I realized there is some confusion here. May be you could clarify this.
When we speak about compression we have original blocks (let's call them A), blocks that contain compressed data and are physically stored on disks (let's call them B) and transient blocks that contain data, uncompressed from A during read (let's call them C).
So - are all A, B, C not cached in PAM, or some types are?
Sorry, I am a little confused by your example. Let me see if i can clarify a little. Let's say that you have blocks on disk that contain compressed data, we will call A. We also have blocks on disk that contain uncompressed data let's call B. When we read A into memory it will be uncompressed in memory and remain in memory as uncompressed until memory is full then it will be flushed. When we read B into memory it will remain in memory until memory is full then it will be moved in the Flash Cache card. Remember not all data is compressible and therefore a compressed volume may contain both compressed and uncompressed data.
I hope this helps,
TME - Storage Efficiency
Sorry for not being clear. What I had in mind, was something about lifecycle of data.
1. Client writes data into NetApp. Data comes as uncompressed blocks. They were called "A" in my example.
2. NetApp compresses incoming data. It will result in new blocks, blocks "B" in my example. "B" is written to disks.
3. Client makes read request for data in blocks "B". "B" is fetched from disk into memory, gets uncompressed resulting in blocks C (or A' )
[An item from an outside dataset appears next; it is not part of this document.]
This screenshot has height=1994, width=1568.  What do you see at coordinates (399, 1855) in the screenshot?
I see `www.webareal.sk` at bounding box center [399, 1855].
4. Some blocks from C are sent to client as requested.
Hope it clarifies it.
So you say that in above "C" will never enter PAM. Is it right? But what about "B" in above? I would expect them to be retained for future reads.
Correct since the data on disk is compressed, even it's uncompressed version in memory will not be written to the Flash Cache card. In your example if A was written as uncompressed to disk that could be written to PAM. Blocks B and C in your example will bypass the Flash Cache card. Blocks A and C will remain in main memory for servicing additional reads until main memory flushes this data.
While I do understand the fact that compressed data never touches PAM, I would like to know why this kind of design decision was made as a general policy for every volume with compressed data.
Actually, I can not understand why compressed data is not cached in PAM. It could potentially save more disk reads comparing with uncompressed data.
I can understand why transient decompressed data is not entered in PAM; this is basically CPU vs space decision. But not for compressed blocks ...
some very valid points and questions on this thread. I just quickly wanted to highlight a couple of things:
* As mentioned in the TR, compression provides huge benefits in terms of space savings for certain workloads. However, as is true with any compression solution performance impact needs to be accounted for.
* Integration with flash is definitely an appealing use case but we need to evaluate where it (flash) is used(in workloads) and whether compression is the right fit for those workloads. From this thread it looks like there are some use cases that can benefit and in that case it is something that we will have to address soon. As cache technology becomes more pervasive in the storage/host layer, we can expect better synergy with storage efficiency (including compression). The current goal is to ensure we provide the best savings across a wide range of use cases in a way that compliments their initial requirement of storage and reduce the TCO without negatively impacting the system behavior.
NetApp has lead from the front when it comes to offering the best efficiency (storage and operational) and will continue to do so. If you need more insights into our SE offerings and where we are headed, I will be more than happy to engage with you/your customer on a 1:1 basis.